- Cover of X-Men: Manifest Destiny 1 (Nov 2008), art by Humberto Ramos
- Publisher: Marvel Comics
- Publication date: July 2008 – March 2009
- Genre: Superhero; Crossover;
| Title(s) |
| Astonishing X-Men #25-30 Cable vol. 3, #6 Eternals vol. 4, #7-9 Secret Invasion: X-Men #1-4 Uncanny X-Men #500-507 Wolverine: Manifest Destiny #1-4 X-Men: Legacy #215-216 X-Men: Manifest Destiny #1-5 X-Men: Manifest Destiny Nightcrawler #1 Young X-Men #6-12 Runaways #10 |
- Uncanny X-Men: Manifest Destiny: ISBN 0-7851-3818-8
- X-Men: Manifest Destiny: ISBN 0785138188

= X-Men: Manifest Destiny =

American comic book storyline

"Manifest Destiny" is an American comic book storyline published by Marvel Comics through the X-Men related titles and a number of limited series, including a self-titled one. The arc was a follow-up to the storyline entitled "Divided We Stand" which started in the issues cover dated September 2008.

==Premise==
"Manifest Destiny" deals with the change in the X-Men when they shift their headquarters from Westchester to San Francisco. This is the first time the X-Men have changed their headquarters since their brief relocation to Australia during the 1980s. The series is followed by "X-Infernus", the sequel to "Inferno".

==Publication history==
The X-Men: Manifest Destiny mini-series itself, is an anthology. The lead story is focused on Iceman and his journey to San Francisco. It is written by Mike Carey, with pencils by Michael Ryan.
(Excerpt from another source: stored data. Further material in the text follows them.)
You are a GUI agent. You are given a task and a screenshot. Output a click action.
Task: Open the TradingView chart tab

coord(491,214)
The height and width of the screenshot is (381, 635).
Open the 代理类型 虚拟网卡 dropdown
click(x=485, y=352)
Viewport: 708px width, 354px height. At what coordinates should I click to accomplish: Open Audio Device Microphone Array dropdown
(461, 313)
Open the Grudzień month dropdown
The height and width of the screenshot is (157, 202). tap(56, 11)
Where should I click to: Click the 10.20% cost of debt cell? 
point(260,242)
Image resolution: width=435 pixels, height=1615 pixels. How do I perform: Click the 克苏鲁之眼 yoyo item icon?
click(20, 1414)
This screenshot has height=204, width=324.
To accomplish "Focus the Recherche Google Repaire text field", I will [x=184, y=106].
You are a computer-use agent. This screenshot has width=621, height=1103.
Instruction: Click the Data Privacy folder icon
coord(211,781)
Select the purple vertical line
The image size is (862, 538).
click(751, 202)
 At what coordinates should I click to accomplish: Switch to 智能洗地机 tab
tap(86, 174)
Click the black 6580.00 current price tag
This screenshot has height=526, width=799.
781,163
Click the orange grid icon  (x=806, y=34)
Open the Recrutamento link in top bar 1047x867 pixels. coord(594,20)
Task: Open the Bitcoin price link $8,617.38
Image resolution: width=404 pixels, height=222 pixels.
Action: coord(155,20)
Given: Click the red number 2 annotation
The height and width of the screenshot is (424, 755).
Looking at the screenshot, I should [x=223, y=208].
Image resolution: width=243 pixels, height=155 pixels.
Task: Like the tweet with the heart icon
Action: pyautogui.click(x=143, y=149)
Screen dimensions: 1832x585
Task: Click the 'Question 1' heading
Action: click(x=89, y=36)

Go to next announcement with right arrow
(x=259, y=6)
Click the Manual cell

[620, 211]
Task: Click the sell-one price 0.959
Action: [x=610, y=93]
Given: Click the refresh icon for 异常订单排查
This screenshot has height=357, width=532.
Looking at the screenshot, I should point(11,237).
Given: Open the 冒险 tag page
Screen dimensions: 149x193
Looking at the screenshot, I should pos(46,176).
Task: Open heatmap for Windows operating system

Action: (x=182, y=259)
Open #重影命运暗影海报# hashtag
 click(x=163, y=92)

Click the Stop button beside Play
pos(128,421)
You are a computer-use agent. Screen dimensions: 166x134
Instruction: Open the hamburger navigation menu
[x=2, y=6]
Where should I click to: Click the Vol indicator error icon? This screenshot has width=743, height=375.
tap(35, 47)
There are two back-up stories in every issue, focusing on different characters (Karma, Boom-Boom, Nuwa, Juggernaut, Colossus, Nightcrawler, Mercury, and many others) and their lives in San Francisco.

==Plot summary==

===Uncanny X-Men===
The X-Men open their new base in San Francisco and send a telepathic invitation to every remaining mutant on Earth. Their first fights were against Magneto, Sentinels and the newly formed Hellfire Cult. This is also the introduction to the Sisterhood of Evil Mutants and Madelyne Pryor is seen alive.

===Astonishing X-Men===
The Astonishing X-Men shows up with a new line-up (Cyclops, Emma Frost, Beast, Storm, Armor, and Wolverine). Their first mission was to investigate the murder of an undiscovered mutant.

===Cable===
X-Force captures Bishop and brings him to the X-Men Headquarters in San Francisco, while Cable is seen
fighting in the future.

===X-Men: Legacy===
Cyclops secretly meets with Xavier as one last favor to his former teacher and friend. Elsewhere, the Hellfire Club is discussing Sunspot leaving their ranks and the void that leaves. As Sebastian Shaw tries to create some order, Castlemere and his newfound cybernetic "upgrades" lay waste to another member of the Hellfire Club.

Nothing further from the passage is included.